▶ Exercise aim
Reproduce every line of the records from the line with "Click the Add Weight Rate button" to the line with "pos(861,402)", requests included. Multiply each coordinate in the answers by 0.65 and round it to a whole number, with halves going up.

## START Exercise data

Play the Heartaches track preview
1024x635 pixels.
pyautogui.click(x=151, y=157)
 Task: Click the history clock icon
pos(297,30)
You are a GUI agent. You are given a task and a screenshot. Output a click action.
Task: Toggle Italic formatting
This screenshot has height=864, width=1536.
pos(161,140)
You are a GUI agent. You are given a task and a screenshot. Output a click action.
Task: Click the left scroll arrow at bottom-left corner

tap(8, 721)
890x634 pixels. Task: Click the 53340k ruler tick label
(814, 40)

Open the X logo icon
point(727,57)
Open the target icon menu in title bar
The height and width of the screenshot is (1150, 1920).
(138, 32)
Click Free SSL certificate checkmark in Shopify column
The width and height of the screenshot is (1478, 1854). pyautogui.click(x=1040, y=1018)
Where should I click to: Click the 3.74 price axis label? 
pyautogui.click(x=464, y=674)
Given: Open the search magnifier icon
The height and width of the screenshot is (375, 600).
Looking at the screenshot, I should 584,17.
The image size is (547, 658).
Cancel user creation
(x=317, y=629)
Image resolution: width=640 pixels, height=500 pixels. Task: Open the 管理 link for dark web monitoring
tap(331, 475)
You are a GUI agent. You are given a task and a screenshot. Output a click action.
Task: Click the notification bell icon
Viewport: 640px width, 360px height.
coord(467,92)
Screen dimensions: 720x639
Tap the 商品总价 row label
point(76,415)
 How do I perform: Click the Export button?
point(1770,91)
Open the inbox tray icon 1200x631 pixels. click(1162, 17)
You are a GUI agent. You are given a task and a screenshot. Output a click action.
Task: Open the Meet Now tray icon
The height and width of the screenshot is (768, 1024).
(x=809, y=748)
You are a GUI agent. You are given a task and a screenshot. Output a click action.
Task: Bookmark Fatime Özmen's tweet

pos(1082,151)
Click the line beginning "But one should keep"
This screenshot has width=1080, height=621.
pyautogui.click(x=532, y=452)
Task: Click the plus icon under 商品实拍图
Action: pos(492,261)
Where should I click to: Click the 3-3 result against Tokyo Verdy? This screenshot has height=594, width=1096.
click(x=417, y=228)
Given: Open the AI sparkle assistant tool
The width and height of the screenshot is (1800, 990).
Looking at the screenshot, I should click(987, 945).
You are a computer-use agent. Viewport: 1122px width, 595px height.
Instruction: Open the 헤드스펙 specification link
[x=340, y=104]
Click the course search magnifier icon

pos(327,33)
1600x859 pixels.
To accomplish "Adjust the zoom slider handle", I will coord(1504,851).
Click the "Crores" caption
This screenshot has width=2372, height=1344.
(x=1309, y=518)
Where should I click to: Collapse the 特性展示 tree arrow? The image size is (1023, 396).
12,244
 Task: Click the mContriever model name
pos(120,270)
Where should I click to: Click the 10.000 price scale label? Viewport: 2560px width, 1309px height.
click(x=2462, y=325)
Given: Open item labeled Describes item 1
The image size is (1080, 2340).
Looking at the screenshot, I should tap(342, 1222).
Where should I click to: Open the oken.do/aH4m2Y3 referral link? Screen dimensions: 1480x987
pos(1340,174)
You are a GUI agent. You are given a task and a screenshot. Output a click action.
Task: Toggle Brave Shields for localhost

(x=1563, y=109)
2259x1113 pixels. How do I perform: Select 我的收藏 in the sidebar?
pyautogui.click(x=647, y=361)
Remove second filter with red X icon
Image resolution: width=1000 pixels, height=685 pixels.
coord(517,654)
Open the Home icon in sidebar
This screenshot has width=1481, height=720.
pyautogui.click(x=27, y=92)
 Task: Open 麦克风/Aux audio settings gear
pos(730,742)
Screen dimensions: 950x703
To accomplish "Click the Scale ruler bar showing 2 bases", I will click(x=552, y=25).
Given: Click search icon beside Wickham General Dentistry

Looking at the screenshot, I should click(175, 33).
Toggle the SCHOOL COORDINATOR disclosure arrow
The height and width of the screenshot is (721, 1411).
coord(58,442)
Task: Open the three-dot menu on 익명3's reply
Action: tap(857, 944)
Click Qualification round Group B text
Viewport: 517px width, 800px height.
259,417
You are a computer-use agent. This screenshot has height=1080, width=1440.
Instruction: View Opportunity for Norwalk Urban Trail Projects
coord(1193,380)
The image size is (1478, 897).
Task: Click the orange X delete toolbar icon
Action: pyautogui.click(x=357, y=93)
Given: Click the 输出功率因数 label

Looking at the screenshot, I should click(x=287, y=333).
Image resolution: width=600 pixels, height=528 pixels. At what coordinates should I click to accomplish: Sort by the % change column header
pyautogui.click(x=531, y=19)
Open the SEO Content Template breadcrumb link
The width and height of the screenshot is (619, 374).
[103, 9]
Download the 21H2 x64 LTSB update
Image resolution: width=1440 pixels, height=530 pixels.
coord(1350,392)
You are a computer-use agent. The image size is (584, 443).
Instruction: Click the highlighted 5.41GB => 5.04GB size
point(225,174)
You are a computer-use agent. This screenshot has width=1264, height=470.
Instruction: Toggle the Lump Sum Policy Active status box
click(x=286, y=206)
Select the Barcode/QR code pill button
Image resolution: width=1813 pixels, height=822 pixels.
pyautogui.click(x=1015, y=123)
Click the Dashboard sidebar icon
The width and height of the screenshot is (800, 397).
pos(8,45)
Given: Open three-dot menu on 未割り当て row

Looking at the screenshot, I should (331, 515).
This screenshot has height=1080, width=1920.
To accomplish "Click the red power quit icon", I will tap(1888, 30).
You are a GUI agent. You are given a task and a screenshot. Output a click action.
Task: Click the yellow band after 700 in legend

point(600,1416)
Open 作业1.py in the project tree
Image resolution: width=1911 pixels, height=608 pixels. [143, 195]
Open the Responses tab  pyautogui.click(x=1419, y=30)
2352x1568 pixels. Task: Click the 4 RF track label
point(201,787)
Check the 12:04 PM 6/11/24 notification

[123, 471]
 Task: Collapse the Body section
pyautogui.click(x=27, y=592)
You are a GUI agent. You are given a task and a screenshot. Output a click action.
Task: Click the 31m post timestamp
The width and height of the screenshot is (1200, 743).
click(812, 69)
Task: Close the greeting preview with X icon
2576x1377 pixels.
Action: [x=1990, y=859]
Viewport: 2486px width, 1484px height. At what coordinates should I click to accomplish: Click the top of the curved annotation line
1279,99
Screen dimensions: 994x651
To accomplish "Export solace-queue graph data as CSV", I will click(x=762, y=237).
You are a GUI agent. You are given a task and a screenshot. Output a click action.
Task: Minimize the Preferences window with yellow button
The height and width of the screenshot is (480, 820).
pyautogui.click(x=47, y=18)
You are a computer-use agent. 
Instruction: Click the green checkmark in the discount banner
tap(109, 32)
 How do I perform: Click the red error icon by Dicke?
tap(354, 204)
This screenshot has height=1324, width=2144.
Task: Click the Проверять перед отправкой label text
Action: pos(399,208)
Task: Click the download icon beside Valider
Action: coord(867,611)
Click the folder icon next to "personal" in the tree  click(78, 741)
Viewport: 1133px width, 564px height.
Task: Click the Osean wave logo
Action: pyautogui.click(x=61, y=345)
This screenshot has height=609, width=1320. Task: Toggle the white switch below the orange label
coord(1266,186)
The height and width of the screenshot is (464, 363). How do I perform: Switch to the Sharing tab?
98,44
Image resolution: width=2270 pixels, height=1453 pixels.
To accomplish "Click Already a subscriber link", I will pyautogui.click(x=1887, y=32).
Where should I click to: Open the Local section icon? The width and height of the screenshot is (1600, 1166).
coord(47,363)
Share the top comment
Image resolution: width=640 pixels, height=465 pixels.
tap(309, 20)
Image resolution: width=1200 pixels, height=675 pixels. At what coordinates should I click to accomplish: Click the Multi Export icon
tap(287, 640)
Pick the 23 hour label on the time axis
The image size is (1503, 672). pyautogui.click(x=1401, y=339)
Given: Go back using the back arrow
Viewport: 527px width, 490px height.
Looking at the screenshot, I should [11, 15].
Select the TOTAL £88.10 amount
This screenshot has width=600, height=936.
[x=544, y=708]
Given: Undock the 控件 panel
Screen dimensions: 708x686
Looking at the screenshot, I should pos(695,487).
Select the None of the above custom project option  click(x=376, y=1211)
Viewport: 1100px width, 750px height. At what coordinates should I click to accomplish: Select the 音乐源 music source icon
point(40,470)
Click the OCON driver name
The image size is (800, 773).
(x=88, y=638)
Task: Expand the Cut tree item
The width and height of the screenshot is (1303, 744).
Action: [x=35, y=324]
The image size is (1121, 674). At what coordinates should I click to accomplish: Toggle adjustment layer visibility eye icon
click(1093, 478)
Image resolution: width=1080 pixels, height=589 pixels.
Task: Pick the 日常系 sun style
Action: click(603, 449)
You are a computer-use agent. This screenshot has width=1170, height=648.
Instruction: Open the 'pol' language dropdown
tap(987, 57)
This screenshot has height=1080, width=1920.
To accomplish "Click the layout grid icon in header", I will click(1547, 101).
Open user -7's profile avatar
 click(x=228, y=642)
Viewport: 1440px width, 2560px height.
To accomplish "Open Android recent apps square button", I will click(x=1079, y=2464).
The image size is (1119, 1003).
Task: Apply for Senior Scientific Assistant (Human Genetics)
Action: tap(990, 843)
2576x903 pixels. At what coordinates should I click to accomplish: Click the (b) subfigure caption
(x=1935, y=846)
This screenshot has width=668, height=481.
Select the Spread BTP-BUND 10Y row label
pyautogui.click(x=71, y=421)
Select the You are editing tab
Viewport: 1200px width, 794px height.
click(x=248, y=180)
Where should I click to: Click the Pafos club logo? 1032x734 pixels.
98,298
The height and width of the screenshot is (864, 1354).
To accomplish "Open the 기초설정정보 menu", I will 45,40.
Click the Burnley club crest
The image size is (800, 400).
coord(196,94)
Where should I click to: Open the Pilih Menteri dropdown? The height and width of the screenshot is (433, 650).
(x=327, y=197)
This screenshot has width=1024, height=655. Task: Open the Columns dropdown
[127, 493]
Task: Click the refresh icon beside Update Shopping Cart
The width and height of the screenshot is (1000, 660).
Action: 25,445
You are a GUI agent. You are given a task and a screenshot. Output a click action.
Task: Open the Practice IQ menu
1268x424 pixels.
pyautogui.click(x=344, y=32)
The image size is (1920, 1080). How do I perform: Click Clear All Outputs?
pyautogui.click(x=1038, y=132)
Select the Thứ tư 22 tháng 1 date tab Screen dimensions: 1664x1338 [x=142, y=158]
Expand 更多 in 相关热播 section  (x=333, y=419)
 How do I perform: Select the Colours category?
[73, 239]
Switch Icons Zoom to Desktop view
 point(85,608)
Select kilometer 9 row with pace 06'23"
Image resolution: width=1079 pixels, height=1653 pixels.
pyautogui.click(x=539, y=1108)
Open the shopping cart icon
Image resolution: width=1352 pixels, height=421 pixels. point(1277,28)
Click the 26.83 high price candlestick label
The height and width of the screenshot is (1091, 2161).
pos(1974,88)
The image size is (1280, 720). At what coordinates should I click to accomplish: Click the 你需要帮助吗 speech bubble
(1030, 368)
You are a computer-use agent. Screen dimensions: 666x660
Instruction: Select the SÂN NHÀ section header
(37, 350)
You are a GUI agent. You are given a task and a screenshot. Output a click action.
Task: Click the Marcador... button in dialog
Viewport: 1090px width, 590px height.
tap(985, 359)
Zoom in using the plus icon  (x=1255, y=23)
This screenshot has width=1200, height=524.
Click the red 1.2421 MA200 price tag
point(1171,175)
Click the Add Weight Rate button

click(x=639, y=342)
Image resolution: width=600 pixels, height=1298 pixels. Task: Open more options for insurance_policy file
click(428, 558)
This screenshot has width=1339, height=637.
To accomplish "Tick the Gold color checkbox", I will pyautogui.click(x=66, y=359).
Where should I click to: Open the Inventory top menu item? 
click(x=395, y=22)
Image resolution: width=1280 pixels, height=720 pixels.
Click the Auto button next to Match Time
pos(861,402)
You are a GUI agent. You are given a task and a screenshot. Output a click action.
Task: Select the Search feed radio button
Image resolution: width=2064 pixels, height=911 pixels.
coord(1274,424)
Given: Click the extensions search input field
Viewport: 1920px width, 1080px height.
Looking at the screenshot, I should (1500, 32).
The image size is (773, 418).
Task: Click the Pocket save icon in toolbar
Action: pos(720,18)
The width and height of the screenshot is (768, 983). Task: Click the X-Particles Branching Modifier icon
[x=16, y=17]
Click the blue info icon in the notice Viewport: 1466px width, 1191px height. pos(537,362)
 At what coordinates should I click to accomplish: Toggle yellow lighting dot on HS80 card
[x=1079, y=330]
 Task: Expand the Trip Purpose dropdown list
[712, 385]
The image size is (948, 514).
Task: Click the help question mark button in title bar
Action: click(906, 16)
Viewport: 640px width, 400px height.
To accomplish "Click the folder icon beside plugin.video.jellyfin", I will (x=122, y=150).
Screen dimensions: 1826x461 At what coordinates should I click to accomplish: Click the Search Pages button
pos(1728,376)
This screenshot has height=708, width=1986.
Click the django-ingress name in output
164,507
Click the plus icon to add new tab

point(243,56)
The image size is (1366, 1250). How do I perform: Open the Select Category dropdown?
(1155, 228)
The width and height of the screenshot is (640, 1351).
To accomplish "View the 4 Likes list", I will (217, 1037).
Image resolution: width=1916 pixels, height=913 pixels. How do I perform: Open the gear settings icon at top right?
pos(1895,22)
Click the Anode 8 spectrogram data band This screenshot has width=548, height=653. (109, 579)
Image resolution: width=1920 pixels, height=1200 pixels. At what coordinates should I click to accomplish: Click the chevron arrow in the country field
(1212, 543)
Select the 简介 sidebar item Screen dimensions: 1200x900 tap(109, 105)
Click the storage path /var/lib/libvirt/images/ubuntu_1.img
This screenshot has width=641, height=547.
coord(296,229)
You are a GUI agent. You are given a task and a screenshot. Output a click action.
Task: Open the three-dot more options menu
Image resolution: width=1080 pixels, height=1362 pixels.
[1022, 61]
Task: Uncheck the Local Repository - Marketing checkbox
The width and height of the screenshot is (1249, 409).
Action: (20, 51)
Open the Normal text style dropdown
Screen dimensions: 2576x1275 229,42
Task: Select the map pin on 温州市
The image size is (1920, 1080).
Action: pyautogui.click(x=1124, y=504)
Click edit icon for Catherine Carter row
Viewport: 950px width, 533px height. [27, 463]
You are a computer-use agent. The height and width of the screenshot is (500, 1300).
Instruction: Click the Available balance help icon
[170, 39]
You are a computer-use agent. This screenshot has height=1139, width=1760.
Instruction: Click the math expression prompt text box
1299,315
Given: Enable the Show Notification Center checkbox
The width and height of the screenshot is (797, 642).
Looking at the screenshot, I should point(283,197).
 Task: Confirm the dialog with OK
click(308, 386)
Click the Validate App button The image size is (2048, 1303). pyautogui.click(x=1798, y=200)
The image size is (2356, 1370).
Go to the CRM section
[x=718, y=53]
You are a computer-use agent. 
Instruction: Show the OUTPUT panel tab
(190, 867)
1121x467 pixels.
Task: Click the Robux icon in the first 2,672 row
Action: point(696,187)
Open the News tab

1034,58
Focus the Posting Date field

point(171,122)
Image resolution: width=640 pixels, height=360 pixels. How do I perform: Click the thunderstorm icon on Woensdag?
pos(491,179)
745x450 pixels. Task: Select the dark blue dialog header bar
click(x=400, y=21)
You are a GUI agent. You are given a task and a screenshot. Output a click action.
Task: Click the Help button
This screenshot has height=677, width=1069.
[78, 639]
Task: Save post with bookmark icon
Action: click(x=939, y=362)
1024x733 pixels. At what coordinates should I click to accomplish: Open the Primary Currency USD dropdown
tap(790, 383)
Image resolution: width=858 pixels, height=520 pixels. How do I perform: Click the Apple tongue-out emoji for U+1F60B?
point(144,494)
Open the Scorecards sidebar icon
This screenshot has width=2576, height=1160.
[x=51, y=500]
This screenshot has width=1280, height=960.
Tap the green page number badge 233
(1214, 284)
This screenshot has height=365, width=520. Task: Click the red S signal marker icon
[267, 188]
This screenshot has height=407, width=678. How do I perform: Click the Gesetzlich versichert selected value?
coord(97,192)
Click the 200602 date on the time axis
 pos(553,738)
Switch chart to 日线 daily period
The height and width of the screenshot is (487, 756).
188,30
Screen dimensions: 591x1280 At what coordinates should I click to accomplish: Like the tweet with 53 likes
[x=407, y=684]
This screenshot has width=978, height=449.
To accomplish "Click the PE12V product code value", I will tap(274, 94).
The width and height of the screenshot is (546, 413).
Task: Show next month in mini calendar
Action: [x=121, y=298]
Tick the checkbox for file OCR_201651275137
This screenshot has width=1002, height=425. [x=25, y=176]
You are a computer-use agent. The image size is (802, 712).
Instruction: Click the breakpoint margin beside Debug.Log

## END Exercise data

▶ Solution to this problem
Click the Add Weight Rate button

click(x=415, y=222)
Image resolution: width=600 pixels, height=1298 pixels. Task: Open more options for insurance_policy file
click(278, 363)
This screenshot has width=1339, height=637.
To accomplish "Tick the Gold color checkbox", I will pyautogui.click(x=43, y=233).
Where should I click to: Open the Inventory top menu item? 
click(x=257, y=14)
Image resolution: width=1280 pixels, height=720 pixels.
Click the Auto button next to Match Time
pos(560,261)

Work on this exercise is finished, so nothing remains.